::: Text provided

MSNBC anchor Stephanie Ruhle on Friday morning pushed a debunked narrative about First Daughter Ivanka Trump.
Ruhle claimed that President Donald Trump accepted a $100 million donation from Saudi Arabia for his daughter Ivanka's proposed Women Entrepreneurs Fund.
"The president saying, 'The Germans are bad, very bad.' Now he's speaking about trade, but when you look at all this, all of things the president has said in the last week, do you wonder how informed he is?" Ruhle asked.
"The fact that he can even use the word 'bad, very bad' as it relates to Germany, yet accepting $100 million from the Saudis for Ivanka's women in entrepreneurship fund, when Saudi Arabia is a country with massive human rights violations," Ruhle continued. "And its treatment of women can't possibly be considered humane compared to Western beliefs."
The $100 million donation from Saudi Arabia to the Women Entrepreneurs Fund was accurately reported in the Wall Street Journal but shared misleadingly on social media. Reporters alluded to the donation as a form of bribery, claiming President Trump was a hypocrite because he criticized Hillary Clinton throughout his campaign for the Clinton Foundation accepting foreign donations.
Wall Street Journal reporter Rebecca Ballhaus tweeted out a link to the story but described it misleadingly. The tweet soon went viral.

::::::
::: Given entries

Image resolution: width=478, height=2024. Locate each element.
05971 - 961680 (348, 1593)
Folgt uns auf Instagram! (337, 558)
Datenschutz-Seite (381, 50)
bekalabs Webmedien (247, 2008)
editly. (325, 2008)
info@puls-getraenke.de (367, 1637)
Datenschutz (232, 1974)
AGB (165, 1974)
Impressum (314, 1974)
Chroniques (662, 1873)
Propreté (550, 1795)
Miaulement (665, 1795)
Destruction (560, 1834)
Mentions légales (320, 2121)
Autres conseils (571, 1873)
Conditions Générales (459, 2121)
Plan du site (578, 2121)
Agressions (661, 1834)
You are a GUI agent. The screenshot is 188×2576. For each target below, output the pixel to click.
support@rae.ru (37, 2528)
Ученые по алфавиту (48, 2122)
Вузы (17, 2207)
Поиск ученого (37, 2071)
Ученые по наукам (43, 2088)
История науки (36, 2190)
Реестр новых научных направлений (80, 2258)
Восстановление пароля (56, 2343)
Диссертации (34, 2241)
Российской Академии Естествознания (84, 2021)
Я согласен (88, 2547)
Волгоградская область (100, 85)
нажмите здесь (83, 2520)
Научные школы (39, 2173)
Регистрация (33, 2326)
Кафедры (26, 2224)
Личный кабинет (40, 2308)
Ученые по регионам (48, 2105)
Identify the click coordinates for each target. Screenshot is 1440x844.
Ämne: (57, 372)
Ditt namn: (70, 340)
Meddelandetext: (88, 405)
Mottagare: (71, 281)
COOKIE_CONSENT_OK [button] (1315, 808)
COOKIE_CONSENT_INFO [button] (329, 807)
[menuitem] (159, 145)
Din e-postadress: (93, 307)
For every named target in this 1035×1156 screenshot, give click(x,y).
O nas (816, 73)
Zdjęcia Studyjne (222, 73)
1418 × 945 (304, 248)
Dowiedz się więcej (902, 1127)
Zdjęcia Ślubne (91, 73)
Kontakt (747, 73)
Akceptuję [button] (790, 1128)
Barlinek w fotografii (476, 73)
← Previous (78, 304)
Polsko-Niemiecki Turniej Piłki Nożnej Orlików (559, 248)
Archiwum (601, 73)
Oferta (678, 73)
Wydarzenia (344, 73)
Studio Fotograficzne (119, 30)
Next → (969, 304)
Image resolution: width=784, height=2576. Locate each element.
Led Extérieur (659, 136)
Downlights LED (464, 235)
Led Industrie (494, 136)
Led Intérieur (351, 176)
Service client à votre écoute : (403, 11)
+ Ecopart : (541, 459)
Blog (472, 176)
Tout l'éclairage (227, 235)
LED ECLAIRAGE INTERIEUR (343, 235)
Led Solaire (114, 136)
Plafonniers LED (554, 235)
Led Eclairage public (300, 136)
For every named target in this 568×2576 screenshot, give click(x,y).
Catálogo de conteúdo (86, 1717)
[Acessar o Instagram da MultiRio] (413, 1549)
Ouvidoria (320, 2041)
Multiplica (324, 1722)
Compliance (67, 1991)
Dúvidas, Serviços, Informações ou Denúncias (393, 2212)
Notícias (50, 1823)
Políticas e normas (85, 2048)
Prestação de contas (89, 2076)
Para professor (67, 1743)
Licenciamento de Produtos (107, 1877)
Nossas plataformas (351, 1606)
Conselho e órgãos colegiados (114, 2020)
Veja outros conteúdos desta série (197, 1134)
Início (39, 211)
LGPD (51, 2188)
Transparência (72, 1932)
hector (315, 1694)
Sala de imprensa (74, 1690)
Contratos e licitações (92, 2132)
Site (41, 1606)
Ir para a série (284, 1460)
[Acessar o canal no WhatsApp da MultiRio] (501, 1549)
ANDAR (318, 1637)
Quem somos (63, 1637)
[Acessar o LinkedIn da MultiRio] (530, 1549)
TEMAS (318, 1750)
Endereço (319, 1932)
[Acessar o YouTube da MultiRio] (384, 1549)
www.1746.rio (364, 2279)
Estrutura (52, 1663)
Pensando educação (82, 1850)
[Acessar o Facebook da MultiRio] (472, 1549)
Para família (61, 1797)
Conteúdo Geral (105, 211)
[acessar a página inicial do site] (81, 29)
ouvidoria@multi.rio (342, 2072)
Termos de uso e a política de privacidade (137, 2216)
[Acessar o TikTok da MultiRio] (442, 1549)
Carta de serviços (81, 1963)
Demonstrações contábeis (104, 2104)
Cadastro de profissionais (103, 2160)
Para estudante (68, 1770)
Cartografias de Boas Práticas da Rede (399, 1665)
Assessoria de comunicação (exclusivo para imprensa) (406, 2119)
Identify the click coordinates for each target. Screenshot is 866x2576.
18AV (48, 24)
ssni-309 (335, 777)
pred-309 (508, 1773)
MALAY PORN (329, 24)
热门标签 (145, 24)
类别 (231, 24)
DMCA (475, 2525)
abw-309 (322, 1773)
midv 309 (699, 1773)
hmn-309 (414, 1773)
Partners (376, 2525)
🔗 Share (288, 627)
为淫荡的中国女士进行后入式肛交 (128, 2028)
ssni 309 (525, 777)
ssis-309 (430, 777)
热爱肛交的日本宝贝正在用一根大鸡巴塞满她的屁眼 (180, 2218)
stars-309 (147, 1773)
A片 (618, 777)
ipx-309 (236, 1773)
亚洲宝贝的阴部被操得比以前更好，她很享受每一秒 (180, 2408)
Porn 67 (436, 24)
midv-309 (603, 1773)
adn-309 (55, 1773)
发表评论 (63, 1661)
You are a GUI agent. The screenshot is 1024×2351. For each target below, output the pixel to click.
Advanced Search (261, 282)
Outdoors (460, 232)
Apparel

::::::

## Task prompt
In the text about Stephanie Ruhle, repeat everything from "The $100 million" down to "accepting foreign donations." word for word.

## Result below
The $100 million donation from Saudi Arabia to the Women Entrepreneurs Fund was accurately reported in the Wall Street Journal but shared misleadingly on social media. Reporters alluded to the donation as a form of bribery, claiming President Trump was a hypocrite because he criticized Hillary Clinton throughout his campaign for the Clinton Foundation accepting foreign donations.